人間の身体には細菌やウイルスなどの外敵から身体を守る免疫機能があります。この免疫機能が過剰に反応してしまい、本来なら害がないものも排除しようと働きかけてしまうのがアレルギー反応です。アレルギーを起こす物質はアレルゲンと呼ばれます。
舌下免疫療法では、微量のアレルゲンを体内に入れていくことで外敵だと免疫機能に勘違いさせずに慣らしていって、発症を抑制するものです。
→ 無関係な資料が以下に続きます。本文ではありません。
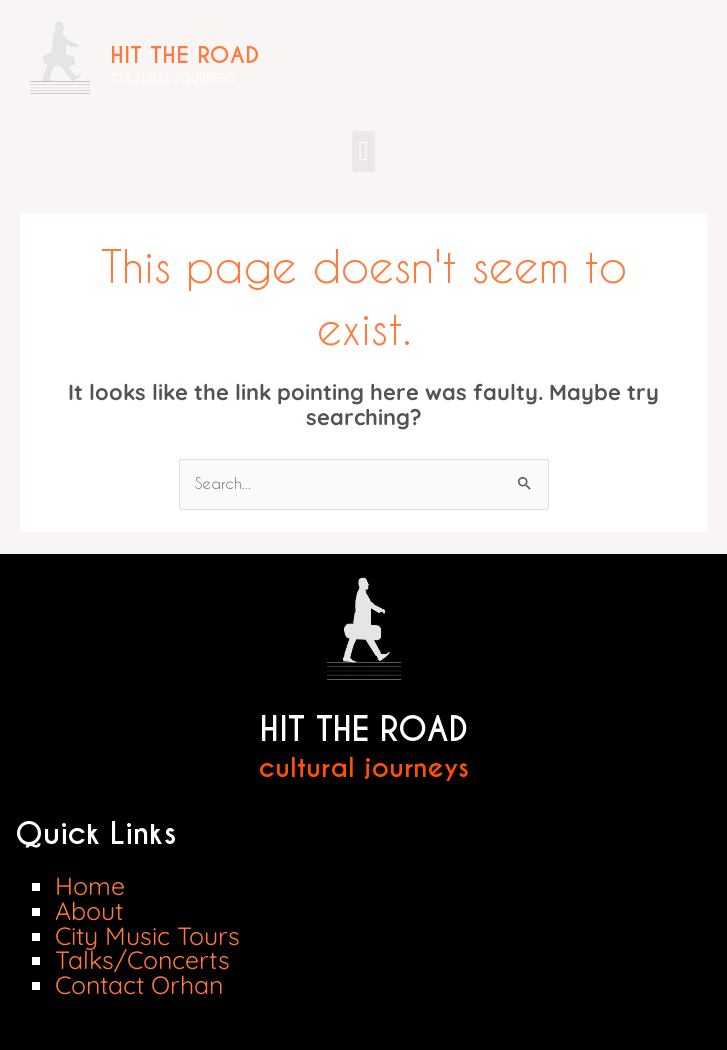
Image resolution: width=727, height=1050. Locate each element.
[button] (363, 151)
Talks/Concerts (142, 959)
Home (90, 885)
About (89, 910)
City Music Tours (147, 935)
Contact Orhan (139, 984)
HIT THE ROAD (184, 55)
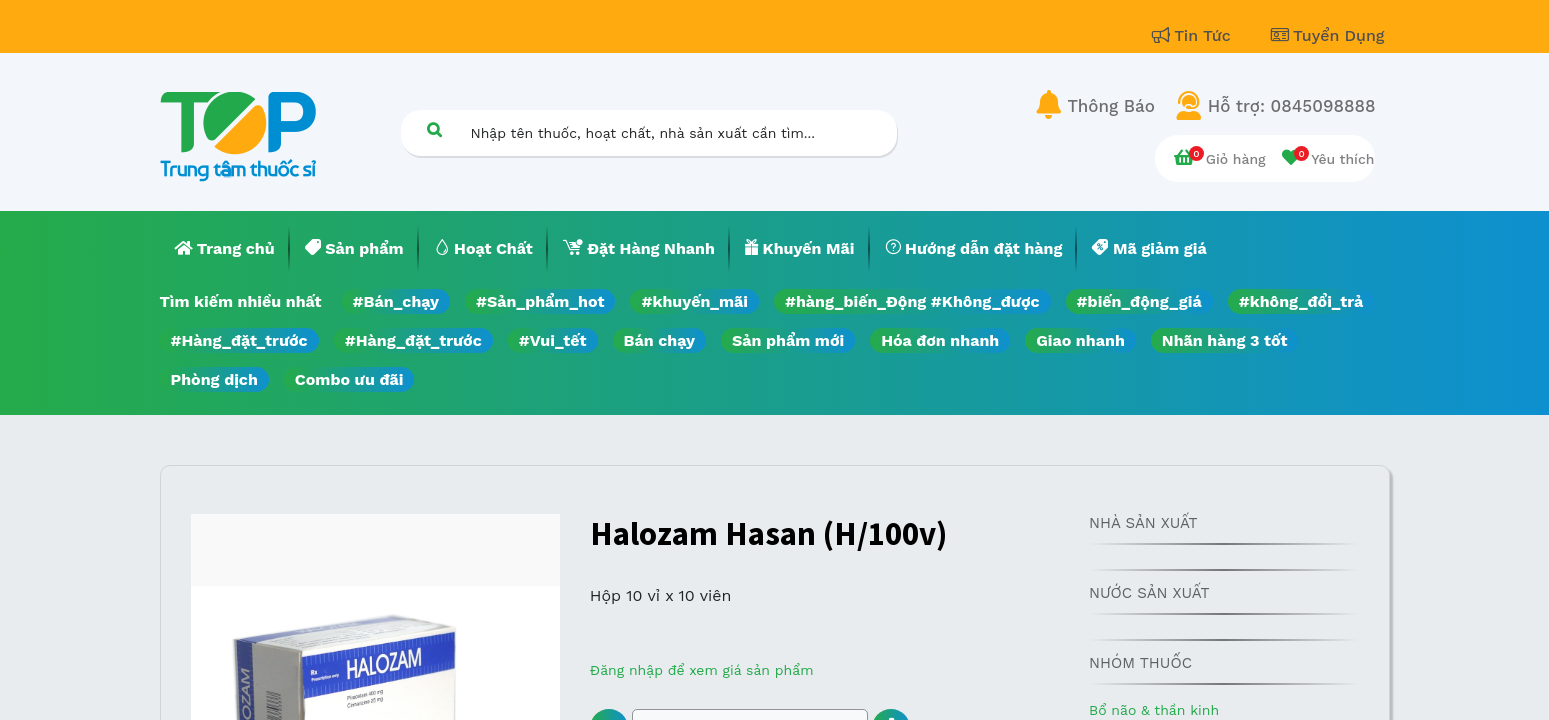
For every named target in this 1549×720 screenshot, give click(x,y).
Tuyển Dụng (1328, 35)
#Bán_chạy (396, 301)
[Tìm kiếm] (435, 129)
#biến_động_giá (1139, 301)
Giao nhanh (1080, 340)
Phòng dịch (214, 379)
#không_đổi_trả (1301, 301)
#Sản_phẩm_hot (540, 301)
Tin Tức (1194, 35)
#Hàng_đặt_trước (239, 340)
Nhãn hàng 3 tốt (1225, 340)
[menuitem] (225, 249)
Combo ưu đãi (349, 379)
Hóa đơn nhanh (940, 340)
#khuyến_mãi (694, 301)
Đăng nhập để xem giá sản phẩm (702, 670)
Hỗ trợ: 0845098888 (1292, 106)
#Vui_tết (553, 340)
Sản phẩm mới (788, 340)
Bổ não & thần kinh (1154, 710)
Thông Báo (1111, 106)
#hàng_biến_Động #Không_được (912, 301)
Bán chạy (659, 340)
なお、この舌下免疫療法は指定認可を受けている医師にしか行えない治療であり、当院の院長は認可を受けていますので、安心してご相談ください。
治療の流れ
採血を行ってスキ花粉症、もしくはダニアレルギーの有無を調べます。
スギ花粉症、もしくはダニアレルギーと診断され、舌下免疫療法をご希望される場合、その内容について詳しくご説明してからの治療となります。
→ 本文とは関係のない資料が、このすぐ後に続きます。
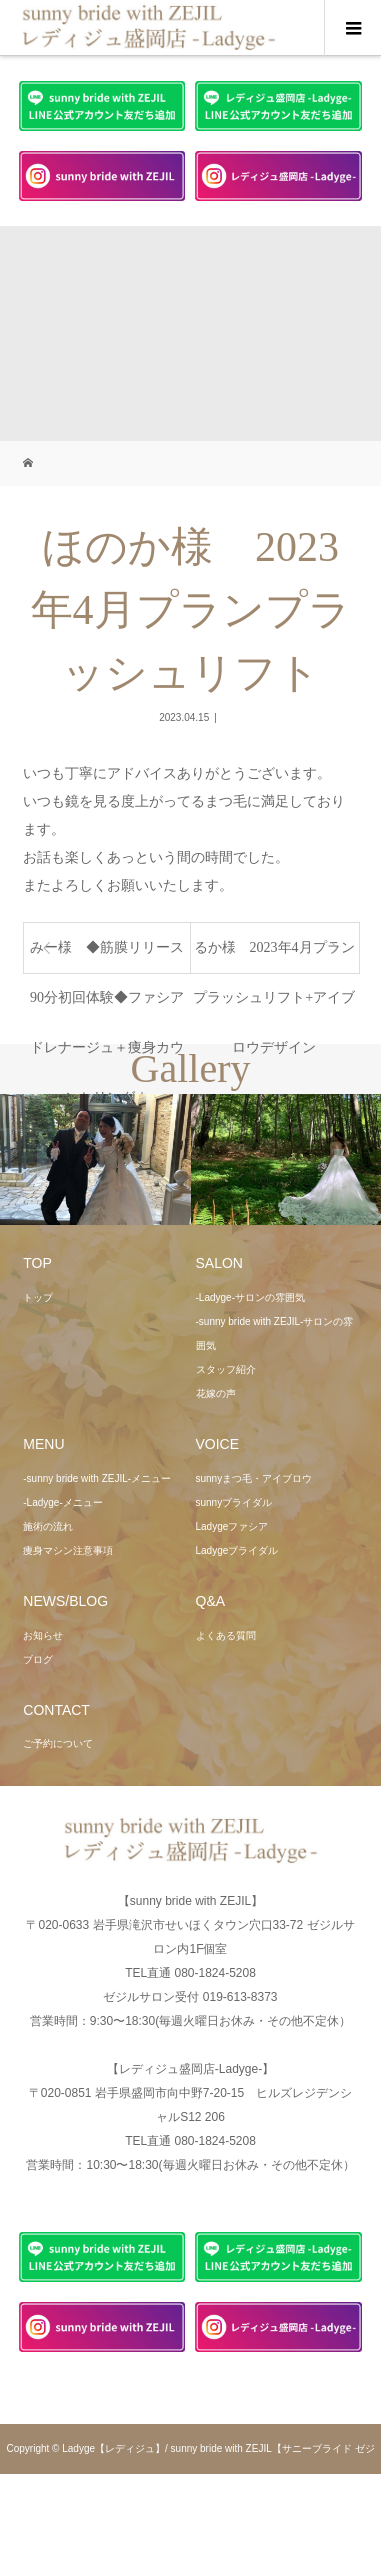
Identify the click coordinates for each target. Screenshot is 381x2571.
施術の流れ (48, 1526)
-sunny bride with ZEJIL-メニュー (97, 1478)
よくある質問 (226, 1635)
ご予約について (58, 1743)
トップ (38, 1297)
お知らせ (43, 1635)
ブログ (38, 1659)
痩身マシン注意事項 (68, 1550)
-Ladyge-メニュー (62, 1502)
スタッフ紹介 (226, 1369)
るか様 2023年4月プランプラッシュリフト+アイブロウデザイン (274, 956)
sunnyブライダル (234, 1502)
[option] (95, 1160)
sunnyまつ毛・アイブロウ (254, 1478)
アレルゲンエキス剤を舌の下に滴下し、2分間そのまま待ってから飲み込みます。 最初の治療は院内で行い、30分ほど院内で過ごしていただいて状態を確認します。翌日からはご自宅で同じ時間に毎日1回滴下し、それを3~5年間続けます。
治療を開始した2週間は、少量の薬剤から少しずつ滴下する薬剤を増やす増量期です。3週目からは量の変化がない維持期になります。
副作用について
少量とはいえ、アレルゲンを投与する治療ですから、アレルギー反応を起こす可能性はゼロではありません。まれですが、アナフィラキシーショックという重い副作用が起こる可能性もあります。アナフィラキシーショックは、急性の過敏反応でショック症状が起こることです。アナフィラキシーの症状には、皮膚症状(じんましんなど)、消化器症状(腹痛や嘔吐など)、呼吸器症状(息苦しさ・呼吸困難)、口内の症状(口内炎など)、意識の混濁や顔面の蒼白などがあります。医療品で起こるアナフィラキシーショックは、ほとんどが投与30分以内に起こります。そのため、舌下免疫療法を行う場合、初回の投与を院内で行い、そのまま30分ほど過ごしていただいて様子を確認しています。
治療開始時期のご注意
スギに関しては、花粉の飛散シーズンに治療を開始することができないため、舌下免疫療法開始は一般的に12月までが最適とされており、遅くとも1月の初めには開始する必要があります。飛散シーズン後の開始であれば、ヒノキの花粉の飛散が終わった6月くらいからのスタートをおすすめしています。
通院頻度
舌下免疫療法は、長期間の治療継続が必要です。 最初の2週間は週1回、その後は2~4週間に1回の通院を最低、3年以上続けることが必要です。 これは単に症状を抑える治療ではなく、ゆっくりと体質を変えていく治療だからです。 効果の出方や治療に要する期間には個人差がかなりありますが、この治療をはじめてから症状が緩和したという方は多く、症状がなくなるケースも珍しくありません。ほとんどの方がある程度の症状緩和を実感され、服用するお薬の量などが減っています。
対象年齢
11歳までの小児には保険適用でこの治療を行うことができません。 そのため、当院でも12歳からこの治療を適用可能としています。また、ご高齢の場合には効果がある方が比較的少なくなる傾向があるため、適用外ではありませんがおすすめはしていません。
対象とならない方
下記の方は舌下免疫療法を受けることができません。
- 重度の気管支喘息がある方
- 65歳以上の高齢者
- 妊娠中・授乳中、または数年以内に妊娠をご希望されている方
- 12歳未満の小児
- 悪性腫瘍の治療を受けている方
- 重い心臓の病気を合併している方
- 免疫不全などの病気がある方
- 治療で免疫抑制剤を使用している方
費用について
舌下免疫療法は保険適用です。必ず保険証を持参しご来院ください 舌下免疫療法は、診察費なども含め、1ヶ月に3,000~4,000円(3割負担)程度が目安の費用となります。